Around 18:30 UTC, customers started reporting that active resolution measures were successful. The Railway engineering team then catalogued all failed machines and failed over additional hosts that we suspected to be impacted. While this action was ongoing, additional monitoring was conducted to ensure that the machines with customer workloads were all coming back online appropriately.

By 20:23 UTC all hosts were back online and we had total confirmation from customers that workloads were restored.
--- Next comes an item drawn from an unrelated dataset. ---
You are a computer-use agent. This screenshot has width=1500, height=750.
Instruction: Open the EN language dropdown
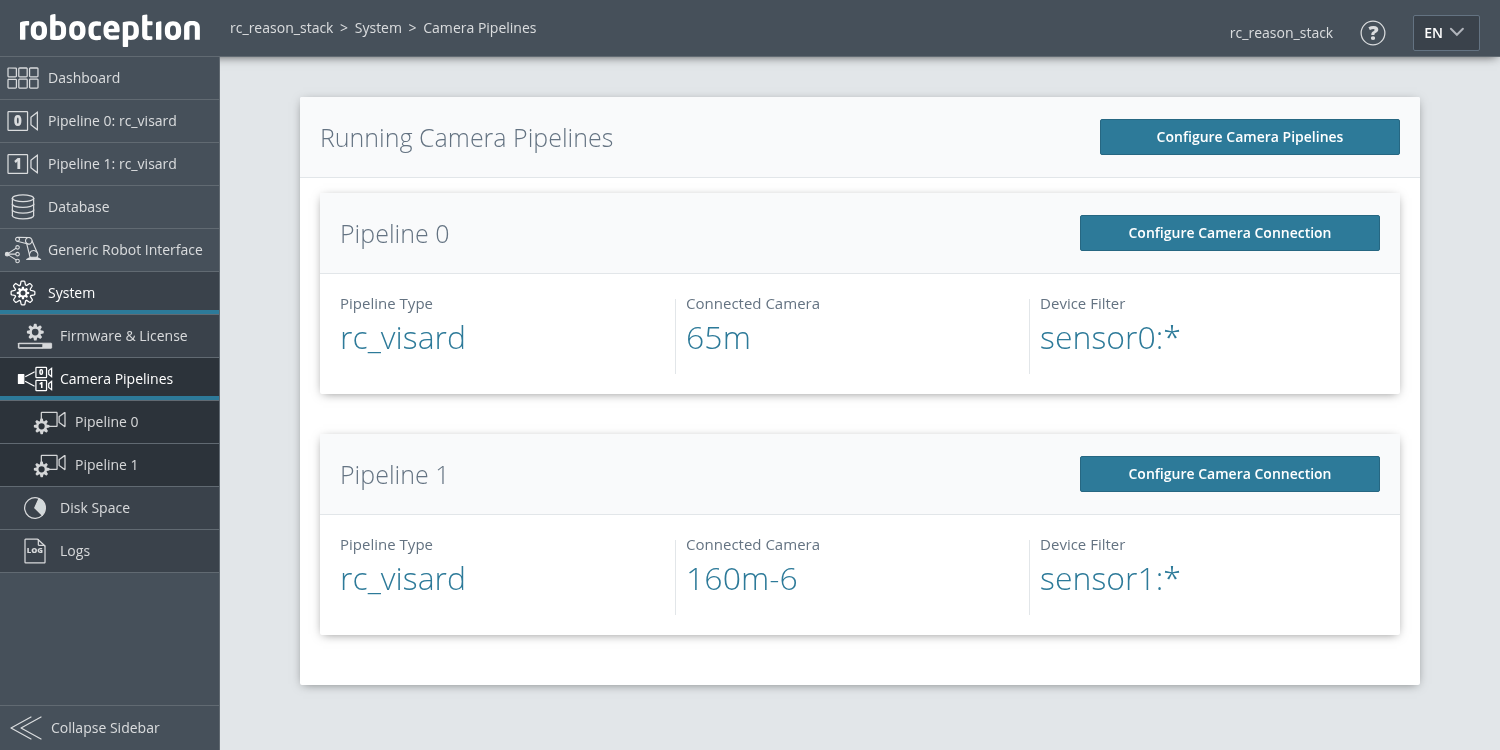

We declared the incident to be over at 20:53 UTC.

Preventative Measures

This incident resulted in the following takeaways:

  1. Improve internal deployment tooling: We need to shorten feedback time on deployments, helping us identify issues faster.
  2. Build more resilience: We need to build better mechanisms to detect and automatically recover from OS/hardware/hypervisor level failures by isolating the blast radius of changes.
  3. Removing the black box: We’re already building our cloud independent distributed storage system and making forays into bare metal. We can only deliver the level of service we intend to by controlling, and having visibility into, the entire stack — from silicon to hypervisor.

Incoming Mitigations

  1. Better System Checks: We're improving how we check the health and status of our systems to catch issues faster.
  2. Mandate Staged Rollouts for all Services: For riskier changes, we already stage rollouts. If this incident has taught us anything, it’s that there’s risk in even the most mundane of changes at our scale. Moving forward, for all services, we’ll start with 10% of our systems, then move to 25%, 50%, and finally 100%, carefully monitoring at each stage

Moving Forward

The Railway team is looking to continually improve our processes with our customers and our community partners. Although we are glad that our internal systems caught it before our customers did, we truly regret the impact. We are in active contact with our customers who faced business impact from this outage.